• _Your objective_: Copy the entries below word for word, from the line with "This screenshot has height=586, width=937." through the line with "coordinates (472, 356).", including both of those lines.

• _Material for this task_:
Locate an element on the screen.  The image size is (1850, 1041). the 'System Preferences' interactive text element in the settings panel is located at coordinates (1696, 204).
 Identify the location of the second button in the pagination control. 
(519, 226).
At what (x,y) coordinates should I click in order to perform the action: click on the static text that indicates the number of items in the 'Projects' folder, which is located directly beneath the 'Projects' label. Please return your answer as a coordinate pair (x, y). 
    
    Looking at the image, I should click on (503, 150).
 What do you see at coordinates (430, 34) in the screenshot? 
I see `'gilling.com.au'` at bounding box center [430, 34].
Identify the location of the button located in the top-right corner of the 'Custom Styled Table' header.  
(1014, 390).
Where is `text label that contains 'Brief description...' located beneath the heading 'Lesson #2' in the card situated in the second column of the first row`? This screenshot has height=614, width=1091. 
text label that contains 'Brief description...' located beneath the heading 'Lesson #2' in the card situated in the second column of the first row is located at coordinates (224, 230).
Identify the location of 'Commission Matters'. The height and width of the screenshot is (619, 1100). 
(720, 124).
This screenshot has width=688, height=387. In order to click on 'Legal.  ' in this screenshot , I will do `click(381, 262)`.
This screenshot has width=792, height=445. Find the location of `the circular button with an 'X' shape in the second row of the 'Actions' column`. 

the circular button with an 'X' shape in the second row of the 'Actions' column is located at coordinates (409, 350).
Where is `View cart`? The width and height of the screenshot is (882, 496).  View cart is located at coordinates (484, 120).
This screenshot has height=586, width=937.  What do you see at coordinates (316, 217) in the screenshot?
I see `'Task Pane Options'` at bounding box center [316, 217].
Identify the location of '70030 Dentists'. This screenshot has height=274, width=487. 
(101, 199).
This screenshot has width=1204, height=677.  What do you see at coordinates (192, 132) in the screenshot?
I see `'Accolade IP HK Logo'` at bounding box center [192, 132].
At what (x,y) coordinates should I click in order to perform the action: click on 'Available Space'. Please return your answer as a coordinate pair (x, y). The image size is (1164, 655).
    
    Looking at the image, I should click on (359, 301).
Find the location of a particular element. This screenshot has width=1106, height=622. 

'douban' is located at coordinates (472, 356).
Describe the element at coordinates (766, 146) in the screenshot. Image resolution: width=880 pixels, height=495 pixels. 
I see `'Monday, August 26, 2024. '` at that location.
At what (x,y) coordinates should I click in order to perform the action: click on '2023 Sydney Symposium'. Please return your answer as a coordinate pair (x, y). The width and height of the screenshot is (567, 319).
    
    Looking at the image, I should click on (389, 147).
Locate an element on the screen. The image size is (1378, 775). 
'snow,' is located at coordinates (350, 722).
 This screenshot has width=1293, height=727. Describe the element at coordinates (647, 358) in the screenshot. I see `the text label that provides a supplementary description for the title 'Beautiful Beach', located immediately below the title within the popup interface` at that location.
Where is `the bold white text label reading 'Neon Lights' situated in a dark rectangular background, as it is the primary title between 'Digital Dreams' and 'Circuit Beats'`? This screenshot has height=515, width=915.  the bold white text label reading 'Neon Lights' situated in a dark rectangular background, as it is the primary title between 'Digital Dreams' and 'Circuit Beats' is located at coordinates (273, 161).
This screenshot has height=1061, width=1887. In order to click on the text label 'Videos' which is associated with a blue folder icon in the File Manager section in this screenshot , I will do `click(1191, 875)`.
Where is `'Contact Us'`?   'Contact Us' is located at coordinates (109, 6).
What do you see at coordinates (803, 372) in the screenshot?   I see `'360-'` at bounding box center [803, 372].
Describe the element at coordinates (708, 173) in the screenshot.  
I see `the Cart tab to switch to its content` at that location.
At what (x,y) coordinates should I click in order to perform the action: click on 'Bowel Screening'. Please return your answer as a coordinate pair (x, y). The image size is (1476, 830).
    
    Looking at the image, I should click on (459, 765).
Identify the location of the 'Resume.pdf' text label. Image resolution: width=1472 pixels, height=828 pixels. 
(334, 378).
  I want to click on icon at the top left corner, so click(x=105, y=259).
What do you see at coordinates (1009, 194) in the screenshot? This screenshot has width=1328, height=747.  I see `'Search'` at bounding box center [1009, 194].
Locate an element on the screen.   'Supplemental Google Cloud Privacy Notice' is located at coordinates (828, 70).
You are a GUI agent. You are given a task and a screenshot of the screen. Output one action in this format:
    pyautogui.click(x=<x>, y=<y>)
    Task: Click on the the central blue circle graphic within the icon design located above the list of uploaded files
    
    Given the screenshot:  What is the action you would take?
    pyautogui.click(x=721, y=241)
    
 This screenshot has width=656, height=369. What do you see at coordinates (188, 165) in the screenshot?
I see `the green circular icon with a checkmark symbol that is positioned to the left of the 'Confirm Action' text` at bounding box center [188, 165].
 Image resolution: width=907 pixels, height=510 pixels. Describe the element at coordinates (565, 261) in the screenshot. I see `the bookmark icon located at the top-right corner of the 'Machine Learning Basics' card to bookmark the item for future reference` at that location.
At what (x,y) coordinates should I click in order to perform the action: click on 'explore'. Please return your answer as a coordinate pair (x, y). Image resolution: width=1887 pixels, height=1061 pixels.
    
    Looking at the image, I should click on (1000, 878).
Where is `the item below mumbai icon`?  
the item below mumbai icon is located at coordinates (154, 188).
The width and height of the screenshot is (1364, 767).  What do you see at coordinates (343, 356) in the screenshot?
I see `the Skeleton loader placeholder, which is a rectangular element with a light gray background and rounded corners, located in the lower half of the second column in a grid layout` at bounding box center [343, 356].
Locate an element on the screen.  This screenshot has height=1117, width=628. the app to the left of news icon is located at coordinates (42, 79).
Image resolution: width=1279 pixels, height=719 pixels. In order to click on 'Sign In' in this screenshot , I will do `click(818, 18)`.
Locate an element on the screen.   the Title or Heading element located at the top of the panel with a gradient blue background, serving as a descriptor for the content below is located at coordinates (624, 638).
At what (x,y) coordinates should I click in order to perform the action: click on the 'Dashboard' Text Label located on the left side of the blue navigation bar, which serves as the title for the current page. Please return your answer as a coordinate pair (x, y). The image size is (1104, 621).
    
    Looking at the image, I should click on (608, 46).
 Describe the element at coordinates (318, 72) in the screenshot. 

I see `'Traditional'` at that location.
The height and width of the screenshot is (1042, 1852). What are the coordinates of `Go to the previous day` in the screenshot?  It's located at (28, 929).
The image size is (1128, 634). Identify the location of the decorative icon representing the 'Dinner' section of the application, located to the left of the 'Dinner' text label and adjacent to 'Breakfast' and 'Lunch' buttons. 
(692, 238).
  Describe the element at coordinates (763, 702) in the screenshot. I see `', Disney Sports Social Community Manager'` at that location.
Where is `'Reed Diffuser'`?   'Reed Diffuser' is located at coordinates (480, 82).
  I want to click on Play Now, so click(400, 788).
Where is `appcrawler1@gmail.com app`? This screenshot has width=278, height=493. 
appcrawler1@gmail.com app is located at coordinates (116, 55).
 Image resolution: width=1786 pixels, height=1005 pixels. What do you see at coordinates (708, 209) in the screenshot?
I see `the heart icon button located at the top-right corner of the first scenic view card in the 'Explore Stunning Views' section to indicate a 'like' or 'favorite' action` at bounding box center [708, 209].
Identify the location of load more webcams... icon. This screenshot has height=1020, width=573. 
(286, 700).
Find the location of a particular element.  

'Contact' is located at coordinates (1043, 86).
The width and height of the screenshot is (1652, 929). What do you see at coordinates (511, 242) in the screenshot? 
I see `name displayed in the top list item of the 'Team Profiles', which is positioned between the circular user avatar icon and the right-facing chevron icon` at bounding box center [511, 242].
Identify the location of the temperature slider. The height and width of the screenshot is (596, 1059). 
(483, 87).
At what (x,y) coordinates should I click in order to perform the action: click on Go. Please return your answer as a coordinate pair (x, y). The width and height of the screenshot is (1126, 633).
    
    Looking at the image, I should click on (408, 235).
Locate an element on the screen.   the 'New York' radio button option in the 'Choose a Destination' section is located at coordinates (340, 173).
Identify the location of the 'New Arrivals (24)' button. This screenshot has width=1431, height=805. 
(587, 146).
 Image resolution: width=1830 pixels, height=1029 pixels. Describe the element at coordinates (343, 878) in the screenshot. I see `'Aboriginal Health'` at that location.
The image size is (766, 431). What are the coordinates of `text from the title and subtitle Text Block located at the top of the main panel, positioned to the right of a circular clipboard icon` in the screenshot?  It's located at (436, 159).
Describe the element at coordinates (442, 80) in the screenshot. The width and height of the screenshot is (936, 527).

• _Task output_:
This screenshot has height=586, width=937.  What do you see at coordinates (316, 217) in the screenshot?
I see `'Task Pane Options'` at bounding box center [316, 217].
Identify the location of '70030 Dentists'. This screenshot has height=274, width=487. 
(101, 199).
This screenshot has width=1204, height=677.  What do you see at coordinates (192, 132) in the screenshot?
I see `'Accolade IP HK Logo'` at bounding box center [192, 132].
At what (x,y) coordinates should I click in order to perform the action: click on 'Available Space'. Please return your answer as a coordinate pair (x, y). The image size is (1164, 655).
    
    Looking at the image, I should click on (359, 301).
Find the location of a particular element. This screenshot has width=1106, height=622. 

'douban' is located at coordinates (472, 356).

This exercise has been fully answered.